恥ずかしげながら、僕も余裕はなかったようで今更そのことに気付いたのだ。
「うに、ちょっと痛い」
「ほら見せてごらん……さっき転んだ時にすりむいたんだね」
どこか手当てしやすいところはないか、そう辺りを見回すと。
「あ、ここって」
「お稲荷さんや」
そう、全く気付かなかったがそこはまぎれもなく中継地点のお稲荷さんだったのだ。
そこに懐中電灯を向けると、ロウソクが四本あった。
それは、先の二つのグループが無事にここを通過していたことを示している。
「ちょうどいいや」
僕はミニ救急セットに何故か入っていたマッチを取り出し、それでロウソクに火をつけた。
光は淡く、けれどしっかりと周囲を照らしてくれる。
「よし、これで傷がよく見える。さ、蓮理。そこに座って」
「……兄様」
「ん?」
振り向いた先で蓮理は、その場に座り込んだままで両手をこちらに伸ばしていた。
「どうしたの? そこじゃ暗くて手当てできないよ?」
「立てへんよ?」
自分でもそれがどうしてなのか分からないようで、首を傾げていた。
そういえば、そもそも転んだのは腰が抜けたからだったっけ。
「はは、仕方ないな」
そして何故彼女が両手を差し出していたのかも、同時に気付いた。
昔、さぎりがよくしていた……抱っこして、のポーズだ。
歩き疲れた時とかに必ずと言ってもいいほどしていたから、見慣れた格好である。
僕は苦笑いをして、普段ならば蓮理を抱き上げるなんて、恥ずかしくてとても出来ないのだけど、今の彼女は妹……それも歳の離れた、なのだからそれは当然のように。
「よっ、と。軽いなー、蓮理」
「だってうち、兄様と違って“おしとやか”やもーん」
「あはは、そっか」
幼児退行とはよく言ったものだが、そうではなくてこれが本来の彼女なのではないか……そう思えてならない。
家族に甘える――ずっと、本当に長い間、したかったであろうこと。
だから今の彼女の表情は、とても安らいだ笑顔だった。
「ちょっと染みるけど、我慢してね」
「痛いの嫌や」
「そんなこと言うと、今日のおやつ無しだよ?」
「あーん兄様、勘弁して~」
我ながら妹の扱いには慣れたもので、稲荷の階段状になっている所に蓮理を降ろして手当てを始める。

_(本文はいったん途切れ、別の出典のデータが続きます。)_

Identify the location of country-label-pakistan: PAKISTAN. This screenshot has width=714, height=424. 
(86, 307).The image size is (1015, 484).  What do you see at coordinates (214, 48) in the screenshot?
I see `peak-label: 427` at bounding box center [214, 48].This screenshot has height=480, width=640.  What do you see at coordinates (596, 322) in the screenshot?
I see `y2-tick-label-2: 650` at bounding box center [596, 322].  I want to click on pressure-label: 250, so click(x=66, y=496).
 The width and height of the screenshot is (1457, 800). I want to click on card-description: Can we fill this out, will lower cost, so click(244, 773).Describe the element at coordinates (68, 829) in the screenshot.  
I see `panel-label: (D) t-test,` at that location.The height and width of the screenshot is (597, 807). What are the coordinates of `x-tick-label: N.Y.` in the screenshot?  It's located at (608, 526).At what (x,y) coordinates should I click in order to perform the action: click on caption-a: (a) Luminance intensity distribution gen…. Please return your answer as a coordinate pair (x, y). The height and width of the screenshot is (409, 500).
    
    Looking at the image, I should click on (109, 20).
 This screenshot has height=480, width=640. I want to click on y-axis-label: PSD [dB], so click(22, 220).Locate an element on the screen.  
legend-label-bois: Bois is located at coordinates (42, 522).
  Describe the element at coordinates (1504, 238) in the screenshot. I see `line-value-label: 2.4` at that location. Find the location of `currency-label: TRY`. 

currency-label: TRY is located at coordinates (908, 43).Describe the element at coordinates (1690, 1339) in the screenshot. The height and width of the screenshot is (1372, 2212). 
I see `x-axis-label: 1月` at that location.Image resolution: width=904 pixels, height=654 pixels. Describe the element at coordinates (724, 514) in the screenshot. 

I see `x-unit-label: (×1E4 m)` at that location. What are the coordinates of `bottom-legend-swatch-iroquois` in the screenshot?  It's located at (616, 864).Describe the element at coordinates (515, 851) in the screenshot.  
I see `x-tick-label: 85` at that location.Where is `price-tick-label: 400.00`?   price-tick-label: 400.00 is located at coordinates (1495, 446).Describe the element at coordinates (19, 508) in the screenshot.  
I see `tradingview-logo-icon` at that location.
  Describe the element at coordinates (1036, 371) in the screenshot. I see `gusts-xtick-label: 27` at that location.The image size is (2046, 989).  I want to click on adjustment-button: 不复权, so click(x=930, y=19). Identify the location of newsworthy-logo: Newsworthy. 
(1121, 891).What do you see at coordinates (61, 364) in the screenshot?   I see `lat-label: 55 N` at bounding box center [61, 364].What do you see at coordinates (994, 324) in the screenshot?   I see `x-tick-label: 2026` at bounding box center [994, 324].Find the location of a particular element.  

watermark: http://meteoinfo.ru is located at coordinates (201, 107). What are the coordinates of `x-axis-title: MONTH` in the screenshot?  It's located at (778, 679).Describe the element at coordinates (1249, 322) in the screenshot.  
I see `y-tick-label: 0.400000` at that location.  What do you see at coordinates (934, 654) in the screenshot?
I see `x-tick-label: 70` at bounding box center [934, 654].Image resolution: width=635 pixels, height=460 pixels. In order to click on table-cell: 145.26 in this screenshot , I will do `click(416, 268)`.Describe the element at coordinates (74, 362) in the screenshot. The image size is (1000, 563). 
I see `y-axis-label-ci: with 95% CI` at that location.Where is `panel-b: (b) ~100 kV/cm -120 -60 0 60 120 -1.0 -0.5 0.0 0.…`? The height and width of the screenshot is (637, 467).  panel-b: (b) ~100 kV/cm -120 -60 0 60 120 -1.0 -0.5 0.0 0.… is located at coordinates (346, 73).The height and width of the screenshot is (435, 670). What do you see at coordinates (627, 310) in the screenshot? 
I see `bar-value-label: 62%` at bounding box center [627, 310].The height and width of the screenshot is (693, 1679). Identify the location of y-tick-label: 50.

ところが、その間も彼女はずっと僕の服を掴んで離そうとしない。
それでは手当てはしにくいのだけど、僕は振りほどく事無く、そのままにして手当てをしていた。
「……なあ、兄様?」
「ん、何?」
「兄様、優しいな」
蓮理は唐突にそう言った。
あまりに唐突だったけど、僕は彼女の手当てを続けながら答える。
「そう?」
「うん、優しい。うちがわがまま言っても、怒らずに甘えさせてくれるもん」
僕は手当てを続けているから蓮理の表情は見えなかったが、何故かそう言った声はどこか寂しげに……いや、切なげに聞こえた。
だから僕は、彼女を本当の妹であるかのように思って答える。
「それは、蓮理のことが大好きだからだよ」
「え?」
蓮理は僕の言葉の意味が分からないようだった。
僕は手当てを続けながら、しかし微笑んで言う。
「それが家族であれ、何であれ……大好きな人にわがままを言われたり甘えられたりするのは不思議なことに嬉しいものなんだ。損得なんていう単純なものじゃなくて……僕もよく分からないけど、その人も自分を大好きなんだと心で感じられるから、かな? あはは、うまく言えないや。でも、それは優しいとかじゃなくてさ、やっぱり蓮理が大好きだからなんだよ。それは間違いない。だから、もっと甘えてくれていいよ……さすがに年がら年中、とかはちょっと困るけどね」
少しだけ、間が空いた。
「うん……優しいね、兄様」
「?」
分かっているのかいないのか……いや、確かに自分でも何を言っているのかよく分からなかったけれど、蓮理は何度も優しいという言葉を繰り返し、嬉しそうに頷いていた。
「……やっぱり、諦め切れませんわ」
「え、何?」
不意に蓮理がボソッと呟いた言葉は聞き取れなかった。